Published: 17 November 2011



With the increased use of ploidy manipulation in aquaculture and fisheries management this investigation aimed to determine whether triploidy influences culturable intestinal microbiota composition and bacterial drug resistance in Atlantic salmon (Salmo salar). The results could provide answers to some of the physiological differences observed between triploid and diploid fish, especially in terms of fish health.
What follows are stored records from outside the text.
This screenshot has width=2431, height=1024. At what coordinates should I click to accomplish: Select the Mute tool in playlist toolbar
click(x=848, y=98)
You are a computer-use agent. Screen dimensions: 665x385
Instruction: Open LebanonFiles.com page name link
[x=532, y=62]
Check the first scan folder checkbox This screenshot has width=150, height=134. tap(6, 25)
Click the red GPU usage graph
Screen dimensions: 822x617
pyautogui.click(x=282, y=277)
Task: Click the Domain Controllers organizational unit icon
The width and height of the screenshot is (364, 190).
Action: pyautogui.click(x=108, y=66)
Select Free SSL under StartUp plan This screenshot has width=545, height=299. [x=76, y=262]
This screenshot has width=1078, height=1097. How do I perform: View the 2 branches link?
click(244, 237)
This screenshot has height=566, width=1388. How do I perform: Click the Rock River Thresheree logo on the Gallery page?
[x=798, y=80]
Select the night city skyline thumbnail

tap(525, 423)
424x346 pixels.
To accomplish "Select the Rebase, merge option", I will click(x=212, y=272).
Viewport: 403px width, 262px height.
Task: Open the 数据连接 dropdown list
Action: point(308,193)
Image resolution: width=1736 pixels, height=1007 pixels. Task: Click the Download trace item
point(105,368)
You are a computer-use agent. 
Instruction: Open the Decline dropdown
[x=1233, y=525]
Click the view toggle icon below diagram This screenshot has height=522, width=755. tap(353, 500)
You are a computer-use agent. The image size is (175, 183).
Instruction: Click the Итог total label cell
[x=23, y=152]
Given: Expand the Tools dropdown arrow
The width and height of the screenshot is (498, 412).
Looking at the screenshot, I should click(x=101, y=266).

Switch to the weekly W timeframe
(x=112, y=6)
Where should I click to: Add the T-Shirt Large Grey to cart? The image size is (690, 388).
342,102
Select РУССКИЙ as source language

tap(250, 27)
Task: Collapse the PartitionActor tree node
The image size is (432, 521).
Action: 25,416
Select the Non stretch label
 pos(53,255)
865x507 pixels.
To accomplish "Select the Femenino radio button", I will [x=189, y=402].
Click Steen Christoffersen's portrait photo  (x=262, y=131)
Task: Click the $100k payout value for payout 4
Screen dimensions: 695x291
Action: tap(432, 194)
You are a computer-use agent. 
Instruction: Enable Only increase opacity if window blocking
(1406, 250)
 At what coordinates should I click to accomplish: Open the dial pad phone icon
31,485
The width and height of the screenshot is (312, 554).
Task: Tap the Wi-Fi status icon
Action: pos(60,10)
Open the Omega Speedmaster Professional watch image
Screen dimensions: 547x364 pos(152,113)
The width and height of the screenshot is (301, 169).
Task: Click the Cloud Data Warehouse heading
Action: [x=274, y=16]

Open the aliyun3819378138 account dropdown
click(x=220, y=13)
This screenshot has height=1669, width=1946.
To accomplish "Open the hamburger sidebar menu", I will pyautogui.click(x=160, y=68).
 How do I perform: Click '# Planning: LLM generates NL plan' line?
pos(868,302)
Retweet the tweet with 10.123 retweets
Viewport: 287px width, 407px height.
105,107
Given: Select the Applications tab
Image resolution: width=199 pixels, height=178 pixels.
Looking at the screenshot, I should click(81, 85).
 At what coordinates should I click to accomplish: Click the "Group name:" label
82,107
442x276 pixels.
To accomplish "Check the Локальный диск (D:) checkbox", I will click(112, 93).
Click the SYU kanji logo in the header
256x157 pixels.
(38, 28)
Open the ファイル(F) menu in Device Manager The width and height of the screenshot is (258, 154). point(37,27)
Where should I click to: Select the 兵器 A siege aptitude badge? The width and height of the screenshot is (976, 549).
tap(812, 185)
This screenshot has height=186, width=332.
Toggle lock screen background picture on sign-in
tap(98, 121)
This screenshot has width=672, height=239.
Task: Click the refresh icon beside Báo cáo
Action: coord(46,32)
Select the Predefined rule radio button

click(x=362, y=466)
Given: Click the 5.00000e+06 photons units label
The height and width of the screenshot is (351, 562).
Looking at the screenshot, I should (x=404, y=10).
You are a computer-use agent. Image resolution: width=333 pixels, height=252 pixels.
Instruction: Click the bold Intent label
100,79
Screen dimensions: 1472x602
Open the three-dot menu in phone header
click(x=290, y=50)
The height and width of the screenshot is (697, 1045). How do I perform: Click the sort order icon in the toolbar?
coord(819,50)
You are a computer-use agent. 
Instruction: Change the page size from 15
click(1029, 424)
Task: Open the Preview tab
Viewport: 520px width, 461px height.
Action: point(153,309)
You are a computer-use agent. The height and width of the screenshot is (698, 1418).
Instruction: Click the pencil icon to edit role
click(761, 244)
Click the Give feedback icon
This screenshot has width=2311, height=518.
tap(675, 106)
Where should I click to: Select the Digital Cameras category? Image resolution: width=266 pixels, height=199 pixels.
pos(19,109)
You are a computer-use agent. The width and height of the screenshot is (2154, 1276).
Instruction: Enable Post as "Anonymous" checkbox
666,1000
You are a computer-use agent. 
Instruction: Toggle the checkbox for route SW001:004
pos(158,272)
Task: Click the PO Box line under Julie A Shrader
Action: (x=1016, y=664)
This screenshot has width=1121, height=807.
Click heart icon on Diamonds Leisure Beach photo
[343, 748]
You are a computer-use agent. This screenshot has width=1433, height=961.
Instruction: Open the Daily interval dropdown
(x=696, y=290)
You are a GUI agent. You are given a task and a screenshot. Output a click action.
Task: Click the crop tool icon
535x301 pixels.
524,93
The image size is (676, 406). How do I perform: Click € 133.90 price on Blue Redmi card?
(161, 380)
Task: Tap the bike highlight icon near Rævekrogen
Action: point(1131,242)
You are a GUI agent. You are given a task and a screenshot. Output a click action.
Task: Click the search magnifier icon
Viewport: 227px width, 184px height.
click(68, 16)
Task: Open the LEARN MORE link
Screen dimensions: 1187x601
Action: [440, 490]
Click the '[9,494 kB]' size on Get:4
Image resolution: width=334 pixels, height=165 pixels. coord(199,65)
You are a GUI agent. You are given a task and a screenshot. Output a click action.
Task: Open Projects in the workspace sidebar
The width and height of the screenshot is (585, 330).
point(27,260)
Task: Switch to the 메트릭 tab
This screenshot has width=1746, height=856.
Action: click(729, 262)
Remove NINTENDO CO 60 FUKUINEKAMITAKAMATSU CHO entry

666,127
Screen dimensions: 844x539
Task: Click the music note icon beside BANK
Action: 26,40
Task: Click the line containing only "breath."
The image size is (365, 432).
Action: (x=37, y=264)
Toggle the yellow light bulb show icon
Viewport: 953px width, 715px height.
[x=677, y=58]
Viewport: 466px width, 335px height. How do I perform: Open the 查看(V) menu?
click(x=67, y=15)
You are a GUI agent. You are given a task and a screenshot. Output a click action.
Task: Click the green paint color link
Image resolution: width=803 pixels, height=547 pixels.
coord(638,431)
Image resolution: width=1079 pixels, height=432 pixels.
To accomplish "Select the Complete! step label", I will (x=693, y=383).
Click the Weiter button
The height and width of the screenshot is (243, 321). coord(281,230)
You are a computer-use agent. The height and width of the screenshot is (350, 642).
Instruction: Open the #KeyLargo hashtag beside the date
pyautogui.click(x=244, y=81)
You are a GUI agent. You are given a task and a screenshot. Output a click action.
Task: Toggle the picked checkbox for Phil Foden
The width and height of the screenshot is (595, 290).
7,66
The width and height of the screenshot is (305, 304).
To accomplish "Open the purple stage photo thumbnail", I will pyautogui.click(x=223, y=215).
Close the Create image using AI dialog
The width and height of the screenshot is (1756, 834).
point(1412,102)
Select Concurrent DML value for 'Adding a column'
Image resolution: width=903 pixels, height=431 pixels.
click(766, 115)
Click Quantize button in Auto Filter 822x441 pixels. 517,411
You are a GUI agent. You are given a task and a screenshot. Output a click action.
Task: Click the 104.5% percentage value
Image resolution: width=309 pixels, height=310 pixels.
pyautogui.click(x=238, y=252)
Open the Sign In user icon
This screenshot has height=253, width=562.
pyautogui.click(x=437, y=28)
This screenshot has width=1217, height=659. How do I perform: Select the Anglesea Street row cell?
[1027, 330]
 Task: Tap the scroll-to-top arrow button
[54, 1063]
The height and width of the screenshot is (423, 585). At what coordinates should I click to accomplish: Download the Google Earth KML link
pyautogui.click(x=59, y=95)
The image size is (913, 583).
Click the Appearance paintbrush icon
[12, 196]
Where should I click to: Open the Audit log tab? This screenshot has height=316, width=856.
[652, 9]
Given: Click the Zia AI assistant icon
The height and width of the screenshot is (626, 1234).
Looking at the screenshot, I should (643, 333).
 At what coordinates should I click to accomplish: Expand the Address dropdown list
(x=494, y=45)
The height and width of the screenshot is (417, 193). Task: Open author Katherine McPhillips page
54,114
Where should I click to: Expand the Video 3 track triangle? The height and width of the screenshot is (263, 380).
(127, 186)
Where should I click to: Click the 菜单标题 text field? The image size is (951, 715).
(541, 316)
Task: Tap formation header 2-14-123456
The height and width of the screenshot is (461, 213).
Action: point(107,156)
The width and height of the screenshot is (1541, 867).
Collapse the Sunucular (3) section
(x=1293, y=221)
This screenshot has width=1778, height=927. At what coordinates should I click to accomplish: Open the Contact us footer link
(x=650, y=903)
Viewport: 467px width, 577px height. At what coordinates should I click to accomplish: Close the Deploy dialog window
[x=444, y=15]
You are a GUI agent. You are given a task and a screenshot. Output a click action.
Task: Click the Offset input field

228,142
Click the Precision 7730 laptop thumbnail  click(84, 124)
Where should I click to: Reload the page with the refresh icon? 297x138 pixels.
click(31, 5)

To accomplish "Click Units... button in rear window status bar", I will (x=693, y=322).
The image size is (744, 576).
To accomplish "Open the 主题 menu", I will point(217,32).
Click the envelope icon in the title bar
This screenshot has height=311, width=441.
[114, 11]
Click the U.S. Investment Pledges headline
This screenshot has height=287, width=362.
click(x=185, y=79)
No ploidy effect was observed in the bacterial species isolated, however, triploids were found to contain a significant increase in total gut microbiota levels, with increases in Pseudomonas spp., Pectobacterium carotovorum, Psychrobacter spp., Bacillus spp., and Vibrio spp., (12, 42, 9, 10, and 11% more bacteria in triploids than diploids, respectively), whereas a decrease in Carnobacterium spp., within triploids compared to diploids was close to significant (8% more bacteria in diploids). With the exception of gentamicin, where no bacterial resistance was observed, bacterial isolates originating from triploid hosts displayed increased resistance to antibacterials, three of which were significant (tetracycline, trimethoprim, and sulphonamide).


Results indicate that triploidy influences both the community and drug resistance of culturable intestinal microbiota in juvenile salmon. These results demonstrate differences that are likely to contribute to the health of triploid fish and have important ramifications on the use of antibacterial drugs within aquaculture.